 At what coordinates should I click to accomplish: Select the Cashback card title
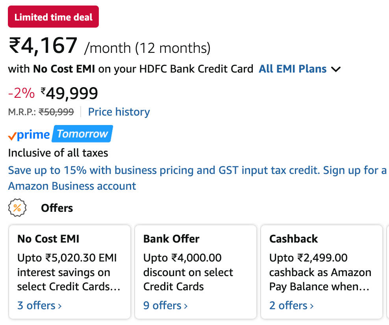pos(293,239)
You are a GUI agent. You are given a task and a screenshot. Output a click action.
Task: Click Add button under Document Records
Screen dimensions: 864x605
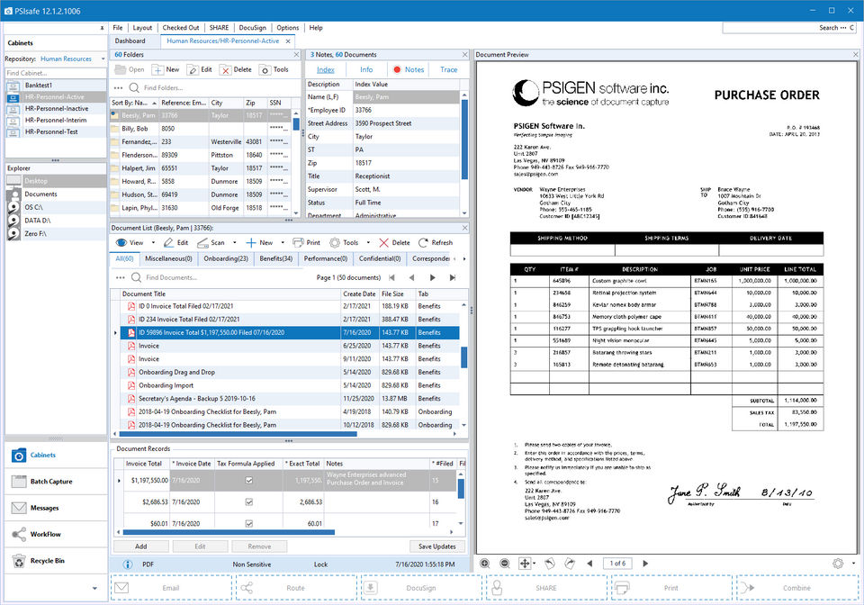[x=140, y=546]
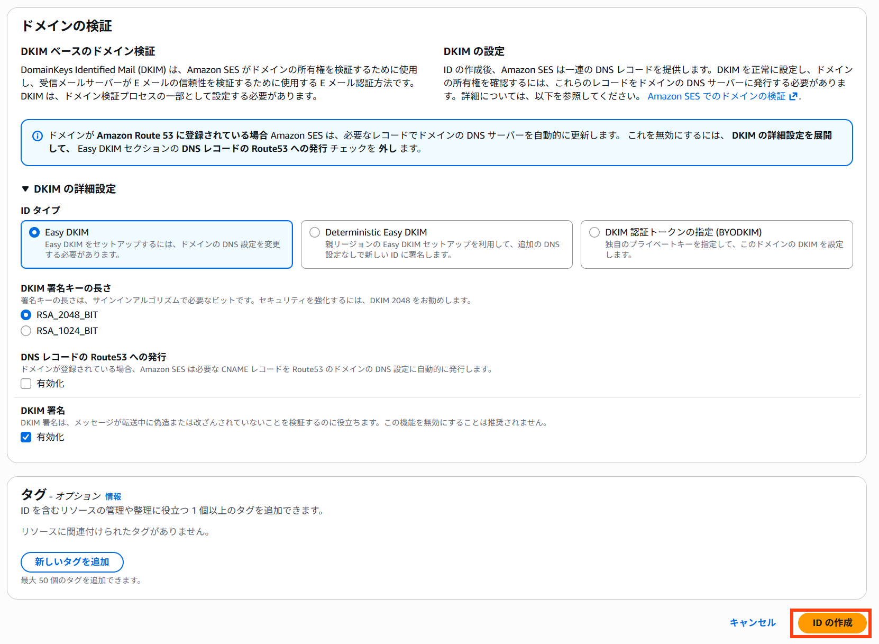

**What you will do:** Could the entries above be copied out exactly, with no pictures included?

**Task answer:**
 At what coordinates should I click to accomplish: Select the Cashback card title
pos(293,239)
You are a GUI agent. You are given a task and a screenshot. Output a click action.
Task: Click Add button under Document Records
Screen dimensions: 864x605
[x=140, y=546]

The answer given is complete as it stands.